Objective:
Return every line of the items below word for word, leaving the pictures out of your answer.

++++ Recorded data

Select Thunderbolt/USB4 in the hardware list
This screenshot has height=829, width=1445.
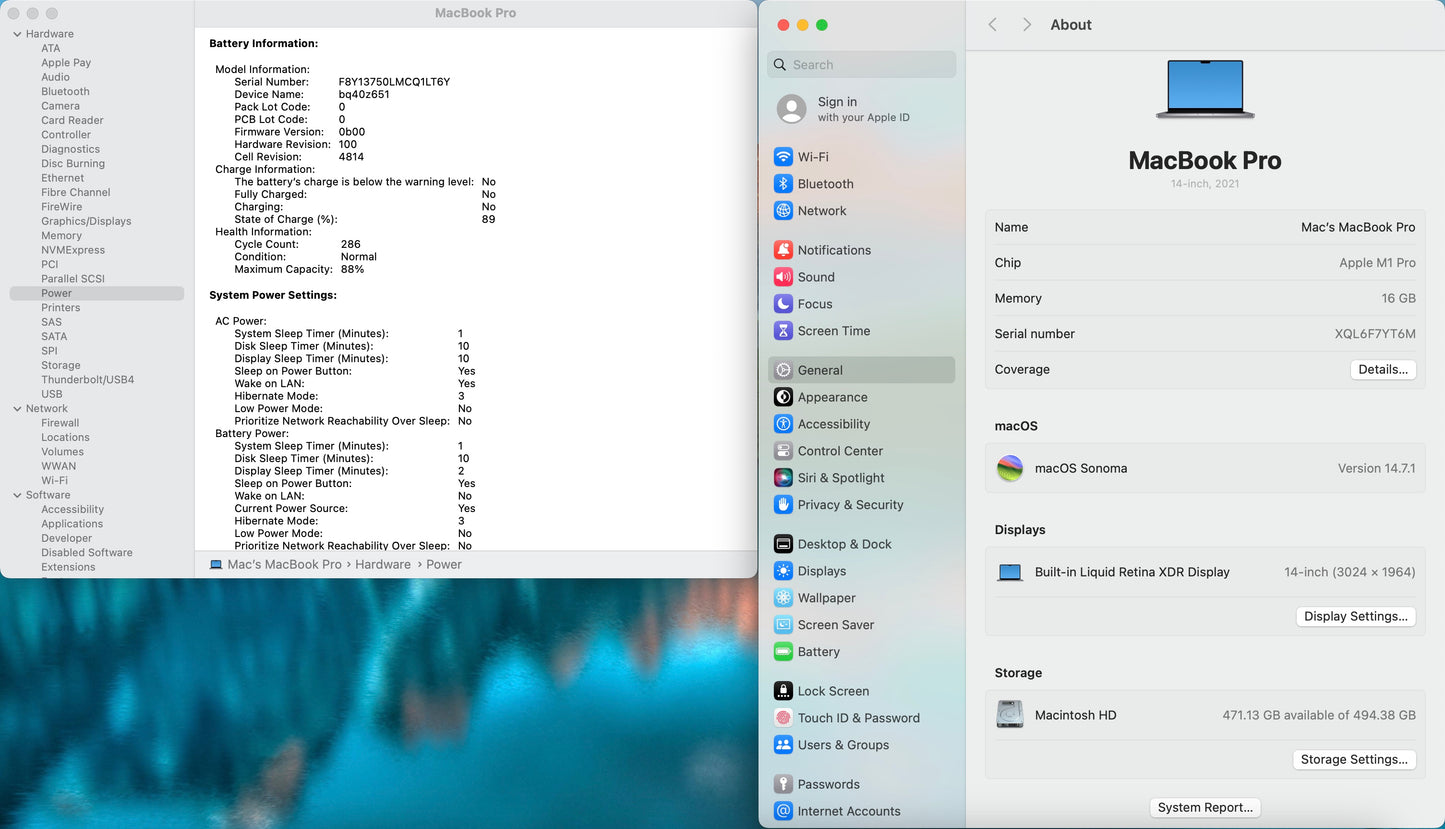pos(87,380)
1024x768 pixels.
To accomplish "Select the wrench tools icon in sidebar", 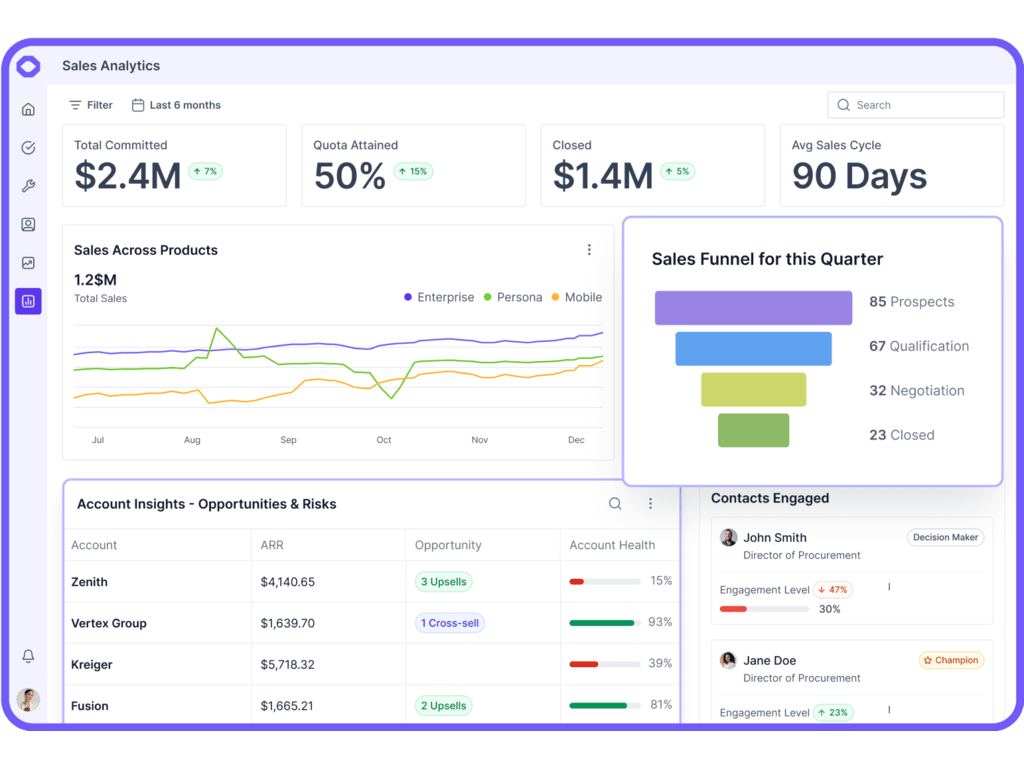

++++++++

Final result:
Select Thunderbolt/USB4 in the hardware list
This screenshot has height=829, width=1445.
pos(87,380)
1024x768 pixels.
To accomplish "Select the wrench tools icon in sidebar", 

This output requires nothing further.